*EXERCISE PROMPT:* Put the lines of the items below into a two-column Markdown table headed Row and Item line, numbering each row and skipping blank lines.
>>>
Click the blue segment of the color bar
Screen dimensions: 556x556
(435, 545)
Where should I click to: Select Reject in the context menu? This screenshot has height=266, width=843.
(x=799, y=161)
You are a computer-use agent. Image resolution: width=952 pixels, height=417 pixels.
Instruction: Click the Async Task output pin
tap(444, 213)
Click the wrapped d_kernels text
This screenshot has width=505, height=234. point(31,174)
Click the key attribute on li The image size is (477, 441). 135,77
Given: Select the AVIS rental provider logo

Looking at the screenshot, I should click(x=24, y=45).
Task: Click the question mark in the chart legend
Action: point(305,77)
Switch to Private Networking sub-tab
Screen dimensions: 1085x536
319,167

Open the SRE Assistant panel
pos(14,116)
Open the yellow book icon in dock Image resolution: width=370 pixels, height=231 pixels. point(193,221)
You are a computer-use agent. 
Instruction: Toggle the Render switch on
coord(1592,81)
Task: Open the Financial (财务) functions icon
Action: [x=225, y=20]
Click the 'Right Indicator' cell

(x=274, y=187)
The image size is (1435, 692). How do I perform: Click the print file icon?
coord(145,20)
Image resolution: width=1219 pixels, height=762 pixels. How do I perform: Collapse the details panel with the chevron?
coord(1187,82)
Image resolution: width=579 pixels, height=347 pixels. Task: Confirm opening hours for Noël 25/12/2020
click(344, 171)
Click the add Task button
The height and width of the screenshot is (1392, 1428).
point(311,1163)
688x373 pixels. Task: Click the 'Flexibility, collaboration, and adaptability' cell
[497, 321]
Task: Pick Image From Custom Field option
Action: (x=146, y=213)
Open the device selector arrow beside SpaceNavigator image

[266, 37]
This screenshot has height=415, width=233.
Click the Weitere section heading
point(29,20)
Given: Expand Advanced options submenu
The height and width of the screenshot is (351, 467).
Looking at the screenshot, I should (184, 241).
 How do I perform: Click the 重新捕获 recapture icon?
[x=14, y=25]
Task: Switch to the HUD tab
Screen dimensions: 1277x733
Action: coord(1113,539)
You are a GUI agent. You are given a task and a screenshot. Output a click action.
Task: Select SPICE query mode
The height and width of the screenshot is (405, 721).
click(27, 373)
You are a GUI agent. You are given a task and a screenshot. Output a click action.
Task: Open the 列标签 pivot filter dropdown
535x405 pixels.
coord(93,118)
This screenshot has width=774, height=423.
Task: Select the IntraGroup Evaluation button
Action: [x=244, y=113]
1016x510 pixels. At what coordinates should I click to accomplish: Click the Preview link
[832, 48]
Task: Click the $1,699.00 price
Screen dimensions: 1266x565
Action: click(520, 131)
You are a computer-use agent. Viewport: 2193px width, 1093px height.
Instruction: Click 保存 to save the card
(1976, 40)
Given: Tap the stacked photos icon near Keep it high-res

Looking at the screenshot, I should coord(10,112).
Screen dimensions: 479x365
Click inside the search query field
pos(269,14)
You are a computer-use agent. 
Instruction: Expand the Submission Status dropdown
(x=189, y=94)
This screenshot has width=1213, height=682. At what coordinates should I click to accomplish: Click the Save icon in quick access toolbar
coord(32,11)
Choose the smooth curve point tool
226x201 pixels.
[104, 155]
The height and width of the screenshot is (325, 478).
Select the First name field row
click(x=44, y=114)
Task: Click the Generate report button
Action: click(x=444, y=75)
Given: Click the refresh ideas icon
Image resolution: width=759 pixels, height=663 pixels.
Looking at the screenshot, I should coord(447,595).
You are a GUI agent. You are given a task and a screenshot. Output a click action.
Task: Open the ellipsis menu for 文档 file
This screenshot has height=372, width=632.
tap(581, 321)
<<<
*SOLUTION FOR THIS EXERCISE:*
| Row | Item line |
|---|---|
| 1 | Click the blue segment of the color bar |
| 2 | Screen dimensions: 556x556 |
| 3 | (435, 545) |
| 4 | Where should I click to: Select Reject in the context menu? This screenshot has height=266, width=843. |
| 5 | (x=799, y=161) |
| 6 | You are a computer-use agent. Image resolution: width=952 pixels, height=417 pixels. |
| 7 | Instruction: Click the Async Task output pin |
| 8 | tap(444, 213) |
| 9 | Click the wrapped d_kernels text |
| 10 | This screenshot has width=505, height=234. point(31,174) |
| 11 | Click the key attribute on li The image size is (477, 441). 135,77 |
| 12 | Given: Select the AVIS rental provider logo |
| 13 | Looking at the screenshot, I should click(x=24, y=45). |
| 14 | Task: Click the question mark in the chart legend |
| 15 | Action: point(305,77) |
| 16 | Switch to Private Networking sub-tab |
| 17 | Screen dimensions: 1085x536 |
| 18 | 319,167 |
| 19 | Open the SRE Assistant panel |
| 20 | pos(14,116) |
| 21 | Open the yellow book icon in dock Image resolution: width=370 pixels, height=231 pixels. point(193,221) |
| 22 | You are a computer-use agent.  |
| 23 | Instruction: Toggle the Render switch on |
| 24 | coord(1592,81) |
| 25 | Task: Open the Financial (财务) functions icon |
| 26 | Action: [x=225, y=20] |
| 27 | Click the 'Right Indicator' cell |
| 28 | (x=274, y=187) |
| 29 | The image size is (1435, 692). How do I perform: Click the print file icon? |
| 30 | coord(145,20) |
| 31 | Image resolution: width=1219 pixels, height=762 pixels. How do I perform: Collapse the details panel with the chevron? |
| 32 | coord(1187,82) |
| 33 | Image resolution: width=579 pixels, height=347 pixels. Task: Confirm opening hours for Noël 25/12/2020 |
| 34 | click(344, 171) |
| 35 | Click the add Task button |
| 36 | The height and width of the screenshot is (1392, 1428). |
| 37 | point(311,1163) |
| 38 | 688x373 pixels. Task: Click the 'Flexibility, collaboration, and adaptability' cell |
| 39 | [497, 321] |
| 40 | Task: Pick Image From Custom Field option |
| 41 | Action: (x=146, y=213) |
| 42 | Open the device selector arrow beside SpaceNavigator image |
| 43 | [266, 37] |
| 44 | This screenshot has height=415, width=233. |
| 45 | Click the Weitere section heading |
| 46 | point(29,20) |
| 47 | Given: Expand Advanced options submenu |
| 48 | The height and width of the screenshot is (351, 467). |
| 49 | Looking at the screenshot, I should (184, 241). |
| 50 |  How do I perform: Click the 重新捕获 recapture icon? |
| 51 | [x=14, y=25] |
| 52 | Task: Switch to the HUD tab |
| 53 | Screen dimensions: 1277x733 |
| 54 | Action: coord(1113,539) |
| 55 | You are a GUI agent. You are given a task and a screenshot. Output a click action. |
| 56 | Task: Select SPICE query mode |
| 57 | The height and width of the screenshot is (405, 721). |
| 58 | click(27, 373) |
| 59 | You are a GUI agent. You are given a task and a screenshot. Output a click action. |
| 60 | Task: Open the 列标签 pivot filter dropdown |
| 61 | 535x405 pixels. |
| 62 | coord(93,118) |
| 63 | This screenshot has width=774, height=423. |
| 64 | Task: Select the IntraGroup Evaluation button |
| 65 | Action: [x=244, y=113] |
| 66 | 1016x510 pixels. At what coordinates should I click to accomplish: Click the Preview link |
| 67 | [832, 48] |
| 68 | Task: Click the $1,699.00 price |
| 69 | Screen dimensions: 1266x565 |
| 70 | Action: click(520, 131) |
| 71 | You are a computer-use agent. Viewport: 2193px width, 1093px height. |
| 72 | Instruction: Click 保存 to save the card |
| 73 | (1976, 40) |
| 74 | Given: Tap the stacked photos icon near Keep it high-res |
| 75 | Looking at the screenshot, I should coord(10,112). |
| 76 | Screen dimensions: 479x365 |
| 77 | Click inside the search query field |
| 78 | pos(269,14) |
| 79 | You are a computer-use agent.  |
| 80 | Instruction: Expand the Submission Status dropdown |
| 81 | (x=189, y=94) |
| 82 | This screenshot has width=1213, height=682. At what coordinates should I click to accomplish: Click the Save icon in quick access toolbar |
| 83 | coord(32,11) |
| 84 | Choose the smooth curve point tool |
| 85 | 226x201 pixels. |
| 86 | [104, 155] |
| 87 | The height and width of the screenshot is (325, 478). |
| 88 | Select the First name field row |
| 89 | click(x=44, y=114) |
| 90 | Task: Click the Generate report button |
| 91 | Action: click(x=444, y=75) |
| 92 | Given: Click the refresh ideas icon |
| 93 | Image resolution: width=759 pixels, height=663 pixels. |
| 94 | Looking at the screenshot, I should coord(447,595). |
| 95 | You are a GUI agent. You are given a task and a screenshot. Output a click action. |
| 96 | Task: Open the ellipsis menu for 文档 file |
| 97 | This screenshot has height=372, width=632. |
| 98 | tap(581, 321) |